For those crafty individuals who have been following my adventures, you know that I've embraced the Acid Pro 6 program for working with loop-based musical compositions. I started using it because I never could seem to get my drummer friends to make it out to my rather isolated country home, or if they did make it we never seemed to have enough time to do too much. Drum machines seem dreadful to me, and I don't think enough like a good drummer to create a great part that way anyway...and actually I think there are very few people who can pull that off. But with drum loops, you have 2 to 16 bar sections of recordings of actual drummers, and you can mix and match them if you have a good set of collections (thanks, Beta Monkey and Drums On Demand!). It does take time, and (for me at least to get what I want) a LOT of tracks...on average probably 30 to 40 for a drum part, including cymbal hits and such. But I can usually get a part that will be very difficult to tell from a real drummer (at least if that's what I'm trying to do). Hey, it fools many of my professional drummer friends! Is it a replacement for a good percussionist, playing live with a smokin' rhythm section? Hell, no! But try to get those guys out to the farm at 3:30 in the morning...hmm, Cynthia might have something to say about that too...
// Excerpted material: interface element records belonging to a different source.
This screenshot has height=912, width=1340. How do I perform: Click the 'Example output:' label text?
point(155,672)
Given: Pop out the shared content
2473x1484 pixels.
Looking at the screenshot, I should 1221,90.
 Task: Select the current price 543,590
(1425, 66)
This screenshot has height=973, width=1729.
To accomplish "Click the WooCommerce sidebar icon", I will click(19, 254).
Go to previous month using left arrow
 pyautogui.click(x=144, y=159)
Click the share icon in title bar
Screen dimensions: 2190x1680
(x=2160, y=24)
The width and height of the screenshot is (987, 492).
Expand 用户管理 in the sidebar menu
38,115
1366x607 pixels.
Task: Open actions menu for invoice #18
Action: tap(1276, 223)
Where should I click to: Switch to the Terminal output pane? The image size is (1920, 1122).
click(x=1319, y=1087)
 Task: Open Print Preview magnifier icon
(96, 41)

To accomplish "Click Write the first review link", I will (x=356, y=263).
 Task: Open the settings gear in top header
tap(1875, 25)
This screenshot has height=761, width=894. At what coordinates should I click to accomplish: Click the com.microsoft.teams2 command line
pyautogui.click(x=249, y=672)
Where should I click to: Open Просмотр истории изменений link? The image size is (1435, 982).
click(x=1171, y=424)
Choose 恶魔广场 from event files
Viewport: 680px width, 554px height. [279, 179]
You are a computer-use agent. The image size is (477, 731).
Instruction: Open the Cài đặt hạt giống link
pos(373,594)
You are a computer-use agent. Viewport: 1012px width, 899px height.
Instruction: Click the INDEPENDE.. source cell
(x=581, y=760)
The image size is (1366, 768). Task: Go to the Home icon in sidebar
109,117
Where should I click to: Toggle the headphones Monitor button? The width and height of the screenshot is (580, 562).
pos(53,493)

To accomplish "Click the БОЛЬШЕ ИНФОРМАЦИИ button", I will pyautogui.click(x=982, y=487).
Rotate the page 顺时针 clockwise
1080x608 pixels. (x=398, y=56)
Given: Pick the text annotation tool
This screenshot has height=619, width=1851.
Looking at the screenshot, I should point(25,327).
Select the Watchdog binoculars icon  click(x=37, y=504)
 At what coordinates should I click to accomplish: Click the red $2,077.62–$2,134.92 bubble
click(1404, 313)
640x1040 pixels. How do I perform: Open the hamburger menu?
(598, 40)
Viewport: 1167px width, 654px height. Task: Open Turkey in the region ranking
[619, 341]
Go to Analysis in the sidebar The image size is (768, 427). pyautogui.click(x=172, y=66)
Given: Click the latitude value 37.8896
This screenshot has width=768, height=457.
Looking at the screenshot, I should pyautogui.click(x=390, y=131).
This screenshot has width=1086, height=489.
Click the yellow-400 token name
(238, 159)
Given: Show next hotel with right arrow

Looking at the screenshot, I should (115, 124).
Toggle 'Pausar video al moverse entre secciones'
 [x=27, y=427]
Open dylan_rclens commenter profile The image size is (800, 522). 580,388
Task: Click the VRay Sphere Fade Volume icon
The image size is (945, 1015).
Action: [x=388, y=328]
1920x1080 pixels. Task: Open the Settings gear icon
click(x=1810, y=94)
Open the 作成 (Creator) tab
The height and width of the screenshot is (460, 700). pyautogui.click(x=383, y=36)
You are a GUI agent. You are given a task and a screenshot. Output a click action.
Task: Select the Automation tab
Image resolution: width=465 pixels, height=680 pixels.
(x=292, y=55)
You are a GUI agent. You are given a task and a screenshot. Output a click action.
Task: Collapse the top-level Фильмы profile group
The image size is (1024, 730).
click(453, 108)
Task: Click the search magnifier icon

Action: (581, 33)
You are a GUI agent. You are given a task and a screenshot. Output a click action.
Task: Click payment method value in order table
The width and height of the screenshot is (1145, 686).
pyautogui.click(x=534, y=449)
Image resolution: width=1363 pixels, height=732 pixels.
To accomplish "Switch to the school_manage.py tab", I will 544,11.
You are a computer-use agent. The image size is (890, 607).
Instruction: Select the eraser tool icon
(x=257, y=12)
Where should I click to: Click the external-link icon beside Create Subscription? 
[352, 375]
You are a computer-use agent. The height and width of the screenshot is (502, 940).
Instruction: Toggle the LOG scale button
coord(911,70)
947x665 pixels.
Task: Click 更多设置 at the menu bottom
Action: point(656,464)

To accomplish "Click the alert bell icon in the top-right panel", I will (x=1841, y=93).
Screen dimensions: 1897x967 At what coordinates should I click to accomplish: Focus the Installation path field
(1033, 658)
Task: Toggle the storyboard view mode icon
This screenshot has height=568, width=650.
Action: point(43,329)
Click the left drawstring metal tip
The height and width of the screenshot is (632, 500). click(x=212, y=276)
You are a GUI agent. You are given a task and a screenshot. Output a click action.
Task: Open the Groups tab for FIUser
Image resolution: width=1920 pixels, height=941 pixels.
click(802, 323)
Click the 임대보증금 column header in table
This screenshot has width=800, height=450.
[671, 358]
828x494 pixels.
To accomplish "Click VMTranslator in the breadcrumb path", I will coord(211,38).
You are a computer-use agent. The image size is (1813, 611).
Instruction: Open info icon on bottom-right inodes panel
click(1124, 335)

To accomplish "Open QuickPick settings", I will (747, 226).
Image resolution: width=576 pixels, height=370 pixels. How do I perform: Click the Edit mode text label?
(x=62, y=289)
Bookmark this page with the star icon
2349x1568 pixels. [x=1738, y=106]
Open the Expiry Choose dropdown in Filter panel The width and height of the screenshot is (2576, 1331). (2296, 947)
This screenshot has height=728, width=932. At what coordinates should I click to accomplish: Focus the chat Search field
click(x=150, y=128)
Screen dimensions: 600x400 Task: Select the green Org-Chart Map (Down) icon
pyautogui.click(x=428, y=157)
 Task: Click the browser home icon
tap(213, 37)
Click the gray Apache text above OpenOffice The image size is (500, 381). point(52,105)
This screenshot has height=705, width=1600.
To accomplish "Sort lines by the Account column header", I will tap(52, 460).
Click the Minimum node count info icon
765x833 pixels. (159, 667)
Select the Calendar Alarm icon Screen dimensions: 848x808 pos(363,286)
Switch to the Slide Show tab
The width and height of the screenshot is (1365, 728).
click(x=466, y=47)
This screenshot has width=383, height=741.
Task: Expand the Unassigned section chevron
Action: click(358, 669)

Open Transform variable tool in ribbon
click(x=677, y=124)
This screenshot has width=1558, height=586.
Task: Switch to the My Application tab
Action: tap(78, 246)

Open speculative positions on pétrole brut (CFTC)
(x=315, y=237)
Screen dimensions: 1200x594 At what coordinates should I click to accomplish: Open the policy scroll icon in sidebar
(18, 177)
Now, however, I've been delving into this medium more and more, putting horn parts on tracks for clients as well as percussion...and I've been experimenting with doing compositions that are nearly all loops. At first those experiments all sounded like very bad hip-hop, but as I've gotten more used to working with Acid I've found that I can get a really good-sounding (to me at least) pop song or classical bagatelle happening. Again, it takes a lot of time, lots of slicing and dicing of the material (it helps to have a huge library of loop CDs as well), time moving, reversing, transposing and mangling the stuff into a usable form. But it can be done, and I'm thinking that several of these will be out on my next album!
For a while I was kind of embarrassed about admitting to using this kind of technology...I really am more of a player than an engineer at heart...but I've decided that creativity can transcend those concerns. There are lots of amazing writers using loops, and the collage aspect of making something out of little bits of nothing is very appealing. Plus, I'm will wind up playing on anything I do...I can't help that. It's just part of the fun...and if it's not fun then I'm not doin' it. It's certainly not for the giant dollars! Hm, I must find some of those giant dollars sometime.